#### DOCUMENT EXCERPT
^^^^^^^^

The COPE center is small, and offers a sobering experience. It is definitely a must to plan on visiting the COPE visitor center in Laos. There is a film which plays on a loop to inform visitors of all of the history I have outlined above. Maps and diagrams are also on display to aid in better understanding the history.
There are chilling exhibits which introduce visitors to “cluster bombs” and their impact.
Visitors can also see displays of the types of prosthetics COPE provides for its beneficiaries. Just as well, you can see orthopedic tools which help those whose limbs are damaged from the affects of UXOs. There are some accounts of the stories of real life people and the impact that both UXOs and then COPE have had on their lives.
As of 2019, entry is still free, but of course you should donate to the center. The cause is so very worthy. There is also a small shop on sight as well as a cafe that serves great ice cream.

^^^^^^^^

#### DATASET
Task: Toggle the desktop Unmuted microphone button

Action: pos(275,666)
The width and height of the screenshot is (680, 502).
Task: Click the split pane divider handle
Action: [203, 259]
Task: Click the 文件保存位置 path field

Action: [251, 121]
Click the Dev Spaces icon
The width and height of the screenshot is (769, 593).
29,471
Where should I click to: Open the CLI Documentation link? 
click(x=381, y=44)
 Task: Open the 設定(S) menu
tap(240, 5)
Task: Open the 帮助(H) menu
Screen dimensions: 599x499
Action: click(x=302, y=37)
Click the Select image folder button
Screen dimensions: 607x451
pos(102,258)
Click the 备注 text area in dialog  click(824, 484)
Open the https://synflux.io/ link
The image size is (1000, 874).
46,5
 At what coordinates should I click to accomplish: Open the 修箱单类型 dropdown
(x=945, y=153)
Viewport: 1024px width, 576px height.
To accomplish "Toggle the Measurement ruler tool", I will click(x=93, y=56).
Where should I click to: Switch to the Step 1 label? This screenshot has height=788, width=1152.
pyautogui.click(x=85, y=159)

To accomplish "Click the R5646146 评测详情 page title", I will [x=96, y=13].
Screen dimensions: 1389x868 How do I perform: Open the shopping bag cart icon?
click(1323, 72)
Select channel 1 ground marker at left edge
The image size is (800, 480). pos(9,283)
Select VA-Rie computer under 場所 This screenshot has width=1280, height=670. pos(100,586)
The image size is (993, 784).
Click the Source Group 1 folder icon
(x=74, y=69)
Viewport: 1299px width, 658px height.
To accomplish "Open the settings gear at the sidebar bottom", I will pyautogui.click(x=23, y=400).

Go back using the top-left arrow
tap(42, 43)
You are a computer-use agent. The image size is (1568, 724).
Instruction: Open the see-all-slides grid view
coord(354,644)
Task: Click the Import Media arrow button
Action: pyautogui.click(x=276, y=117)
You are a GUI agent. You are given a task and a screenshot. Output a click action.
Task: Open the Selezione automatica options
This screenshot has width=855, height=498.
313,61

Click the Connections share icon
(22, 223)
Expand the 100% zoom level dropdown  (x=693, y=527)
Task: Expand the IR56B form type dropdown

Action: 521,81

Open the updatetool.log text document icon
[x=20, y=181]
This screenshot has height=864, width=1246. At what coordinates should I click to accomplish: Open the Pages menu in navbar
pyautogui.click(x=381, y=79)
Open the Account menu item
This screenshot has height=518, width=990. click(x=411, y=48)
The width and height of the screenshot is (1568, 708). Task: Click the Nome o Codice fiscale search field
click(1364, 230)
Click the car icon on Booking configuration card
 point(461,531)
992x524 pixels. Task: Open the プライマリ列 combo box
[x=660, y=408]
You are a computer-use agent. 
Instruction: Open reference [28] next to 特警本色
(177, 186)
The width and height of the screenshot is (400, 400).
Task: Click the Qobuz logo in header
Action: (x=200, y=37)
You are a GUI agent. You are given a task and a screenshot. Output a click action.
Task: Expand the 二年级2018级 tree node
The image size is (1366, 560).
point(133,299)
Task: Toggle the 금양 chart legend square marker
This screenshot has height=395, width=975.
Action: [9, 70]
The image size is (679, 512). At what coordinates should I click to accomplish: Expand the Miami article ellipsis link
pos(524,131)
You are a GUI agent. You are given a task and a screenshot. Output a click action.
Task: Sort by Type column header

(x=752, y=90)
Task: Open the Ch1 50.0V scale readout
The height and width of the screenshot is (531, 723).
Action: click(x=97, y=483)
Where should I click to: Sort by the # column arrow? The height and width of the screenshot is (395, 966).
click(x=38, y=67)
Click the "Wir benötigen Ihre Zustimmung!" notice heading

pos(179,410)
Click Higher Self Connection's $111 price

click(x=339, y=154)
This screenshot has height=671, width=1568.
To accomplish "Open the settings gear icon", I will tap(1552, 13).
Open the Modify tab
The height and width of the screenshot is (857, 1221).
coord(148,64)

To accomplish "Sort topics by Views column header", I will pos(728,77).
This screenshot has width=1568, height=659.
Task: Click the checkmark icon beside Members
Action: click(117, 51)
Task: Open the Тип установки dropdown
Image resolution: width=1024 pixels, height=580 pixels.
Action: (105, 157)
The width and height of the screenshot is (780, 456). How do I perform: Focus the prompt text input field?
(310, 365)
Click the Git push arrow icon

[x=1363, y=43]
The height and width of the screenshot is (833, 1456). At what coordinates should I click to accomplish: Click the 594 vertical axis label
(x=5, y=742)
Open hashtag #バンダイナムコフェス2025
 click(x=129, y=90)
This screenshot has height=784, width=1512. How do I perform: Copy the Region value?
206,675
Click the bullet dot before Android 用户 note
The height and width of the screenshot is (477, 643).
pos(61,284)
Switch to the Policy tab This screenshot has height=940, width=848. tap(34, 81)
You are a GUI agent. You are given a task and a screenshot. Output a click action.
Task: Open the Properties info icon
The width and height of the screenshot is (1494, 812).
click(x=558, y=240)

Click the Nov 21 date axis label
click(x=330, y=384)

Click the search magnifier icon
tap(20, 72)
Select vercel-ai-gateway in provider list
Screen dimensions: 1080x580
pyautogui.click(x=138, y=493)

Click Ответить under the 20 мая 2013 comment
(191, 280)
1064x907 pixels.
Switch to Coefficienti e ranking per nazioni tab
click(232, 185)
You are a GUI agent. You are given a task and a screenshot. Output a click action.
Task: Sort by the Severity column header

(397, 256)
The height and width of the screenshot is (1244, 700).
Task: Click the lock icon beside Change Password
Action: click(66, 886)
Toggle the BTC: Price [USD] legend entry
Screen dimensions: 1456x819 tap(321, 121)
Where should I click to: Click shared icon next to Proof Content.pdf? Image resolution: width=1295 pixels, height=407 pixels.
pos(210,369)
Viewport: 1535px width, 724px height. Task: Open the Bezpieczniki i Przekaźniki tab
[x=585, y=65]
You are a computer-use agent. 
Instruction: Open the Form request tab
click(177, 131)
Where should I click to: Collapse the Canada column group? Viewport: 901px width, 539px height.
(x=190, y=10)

^^^^^^^^

#### ASSIGNMENT A
According to the passage on the COPE visitor center, what did entry cost as of 2019?
#### ASSIGNMENT B
List everything the passage on the COPE visitor center says visitors can view there as part of its displays and exhibits.
#### ASSIGNMENT C
From the passage on the COPE visitor center, extract the words from "As of 2019, entry" to "great ice cream.".
The material was taken from another source.

#### WRITTEN REPLY A
Entry was free.

#### WRITTEN REPLY B
- A film that plays on a loop
- Maps
- Diagrams
- Exhibits introducing cluster bombs and their impact
- Displays of the types of prosthetics COPE provides
- Orthopedic tools
- Accounts of real people's stories

#### WRITTEN REPLY C
As of 2019, entry is still free, but of course you should donate to the center. The cause is so very worthy. There is also a small shop on sight as well as a cafe that serves great ice cream.